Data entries
•••

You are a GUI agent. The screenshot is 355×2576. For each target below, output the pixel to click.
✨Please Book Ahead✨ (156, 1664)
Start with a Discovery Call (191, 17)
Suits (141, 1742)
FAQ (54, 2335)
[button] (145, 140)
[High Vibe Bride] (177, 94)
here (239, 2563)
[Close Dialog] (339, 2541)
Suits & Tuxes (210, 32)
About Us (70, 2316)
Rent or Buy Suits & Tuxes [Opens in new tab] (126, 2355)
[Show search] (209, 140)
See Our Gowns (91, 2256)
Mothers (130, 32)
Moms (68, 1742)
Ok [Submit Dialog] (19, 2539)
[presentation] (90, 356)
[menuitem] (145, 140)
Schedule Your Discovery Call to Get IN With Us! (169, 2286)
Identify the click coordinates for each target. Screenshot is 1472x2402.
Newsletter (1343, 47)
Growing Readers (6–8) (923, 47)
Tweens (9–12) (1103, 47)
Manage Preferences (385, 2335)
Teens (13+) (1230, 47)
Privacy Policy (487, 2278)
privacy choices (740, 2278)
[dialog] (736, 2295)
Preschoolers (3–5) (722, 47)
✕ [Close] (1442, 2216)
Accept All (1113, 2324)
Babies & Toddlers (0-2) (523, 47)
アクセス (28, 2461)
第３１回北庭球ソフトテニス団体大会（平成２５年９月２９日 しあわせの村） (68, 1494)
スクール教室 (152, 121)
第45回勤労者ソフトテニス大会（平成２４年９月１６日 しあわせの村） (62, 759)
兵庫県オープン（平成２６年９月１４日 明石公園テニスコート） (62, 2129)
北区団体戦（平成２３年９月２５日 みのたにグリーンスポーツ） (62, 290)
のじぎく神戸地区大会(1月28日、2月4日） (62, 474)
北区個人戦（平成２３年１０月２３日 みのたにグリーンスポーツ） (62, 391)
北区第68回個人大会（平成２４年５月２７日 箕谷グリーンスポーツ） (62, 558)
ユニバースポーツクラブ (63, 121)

•••

:: Task statement ::
Format the records as a numbered list, skipping blank lines, from the first line of the records up to and including the line with "Suits & Tuxes (210, 32)".

:: Solution ::
1. You are a GUI agent. The screenshot is 355×2576. For each target below, output the pixel to click.
2. ✨Please Book Ahead✨ (156, 1664)
3. Start with a Discovery Call (191, 17)
4. Suits (141, 1742)
5. FAQ (54, 2335)
6. [button] (145, 140)
7. [High Vibe Bride] (177, 94)
8. here (239, 2563)
9. [Close Dialog] (339, 2541)
10. Suits & Tuxes (210, 32)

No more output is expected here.